- Given records
★ ★ ★ ★
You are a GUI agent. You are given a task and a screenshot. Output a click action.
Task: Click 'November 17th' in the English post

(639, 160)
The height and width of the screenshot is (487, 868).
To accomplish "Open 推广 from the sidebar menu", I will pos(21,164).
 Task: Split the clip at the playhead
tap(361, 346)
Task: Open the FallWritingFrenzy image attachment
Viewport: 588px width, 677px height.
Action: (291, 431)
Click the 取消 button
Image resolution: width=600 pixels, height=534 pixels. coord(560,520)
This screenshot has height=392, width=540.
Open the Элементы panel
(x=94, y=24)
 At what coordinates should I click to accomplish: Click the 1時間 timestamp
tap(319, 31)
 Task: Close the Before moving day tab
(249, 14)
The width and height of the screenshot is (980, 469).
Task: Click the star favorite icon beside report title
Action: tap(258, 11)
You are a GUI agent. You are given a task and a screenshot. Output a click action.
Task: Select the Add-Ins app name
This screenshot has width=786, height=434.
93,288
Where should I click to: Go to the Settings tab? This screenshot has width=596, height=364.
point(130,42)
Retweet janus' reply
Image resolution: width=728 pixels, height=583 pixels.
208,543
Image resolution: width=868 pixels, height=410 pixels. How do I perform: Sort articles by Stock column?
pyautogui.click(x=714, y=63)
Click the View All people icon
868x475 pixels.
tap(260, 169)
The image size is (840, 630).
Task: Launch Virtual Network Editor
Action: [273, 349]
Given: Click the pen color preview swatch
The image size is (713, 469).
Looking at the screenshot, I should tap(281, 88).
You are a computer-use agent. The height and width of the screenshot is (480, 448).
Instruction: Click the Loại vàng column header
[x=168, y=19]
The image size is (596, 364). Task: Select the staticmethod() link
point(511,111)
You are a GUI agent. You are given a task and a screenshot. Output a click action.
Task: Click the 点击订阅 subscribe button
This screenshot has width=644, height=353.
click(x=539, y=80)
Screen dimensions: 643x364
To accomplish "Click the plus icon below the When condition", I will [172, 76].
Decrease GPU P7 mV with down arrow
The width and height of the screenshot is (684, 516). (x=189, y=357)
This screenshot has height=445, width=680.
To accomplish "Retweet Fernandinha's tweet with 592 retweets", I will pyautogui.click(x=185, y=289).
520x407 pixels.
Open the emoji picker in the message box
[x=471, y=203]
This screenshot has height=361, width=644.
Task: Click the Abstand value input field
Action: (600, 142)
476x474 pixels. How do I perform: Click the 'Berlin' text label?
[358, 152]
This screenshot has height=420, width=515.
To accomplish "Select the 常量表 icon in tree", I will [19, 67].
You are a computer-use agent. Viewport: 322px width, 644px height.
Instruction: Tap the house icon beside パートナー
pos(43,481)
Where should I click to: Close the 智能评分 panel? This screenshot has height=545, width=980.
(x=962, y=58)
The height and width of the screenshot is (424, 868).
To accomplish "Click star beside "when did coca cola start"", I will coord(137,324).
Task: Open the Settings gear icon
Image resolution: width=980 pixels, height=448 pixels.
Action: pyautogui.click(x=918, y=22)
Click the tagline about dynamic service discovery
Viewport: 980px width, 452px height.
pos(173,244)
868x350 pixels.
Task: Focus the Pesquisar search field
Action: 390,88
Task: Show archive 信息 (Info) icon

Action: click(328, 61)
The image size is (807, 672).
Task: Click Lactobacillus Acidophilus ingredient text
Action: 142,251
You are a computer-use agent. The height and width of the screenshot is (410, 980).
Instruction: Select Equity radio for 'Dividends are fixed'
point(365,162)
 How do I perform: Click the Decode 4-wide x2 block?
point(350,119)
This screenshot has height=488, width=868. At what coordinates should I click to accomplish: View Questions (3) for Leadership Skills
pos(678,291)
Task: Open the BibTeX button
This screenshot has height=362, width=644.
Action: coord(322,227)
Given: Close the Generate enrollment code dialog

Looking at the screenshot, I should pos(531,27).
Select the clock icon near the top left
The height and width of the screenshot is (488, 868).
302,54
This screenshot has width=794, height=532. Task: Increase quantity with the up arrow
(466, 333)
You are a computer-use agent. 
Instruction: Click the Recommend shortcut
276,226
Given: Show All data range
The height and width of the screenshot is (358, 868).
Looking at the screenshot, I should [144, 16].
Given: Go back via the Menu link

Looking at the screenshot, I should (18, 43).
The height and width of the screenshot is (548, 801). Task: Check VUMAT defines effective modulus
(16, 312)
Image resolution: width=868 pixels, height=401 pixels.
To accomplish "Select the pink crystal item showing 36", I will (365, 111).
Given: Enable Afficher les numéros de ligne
★ ★ ★ ★
- Exercise details
Could you transcribe the entries exactly, from the first line through the line containing "Task: Open the FallWritingFrenzy", and give nothing more?

- Exercise solution
You are a GUI agent. You are given a task and a screenshot. Output a click action.
Task: Click 'November 17th' in the English post

(639, 160)
The height and width of the screenshot is (487, 868).
To accomplish "Open 推广 from the sidebar menu", I will pos(21,164).
 Task: Split the clip at the playhead
tap(361, 346)
Task: Open the FallWritingFrenzy image attachment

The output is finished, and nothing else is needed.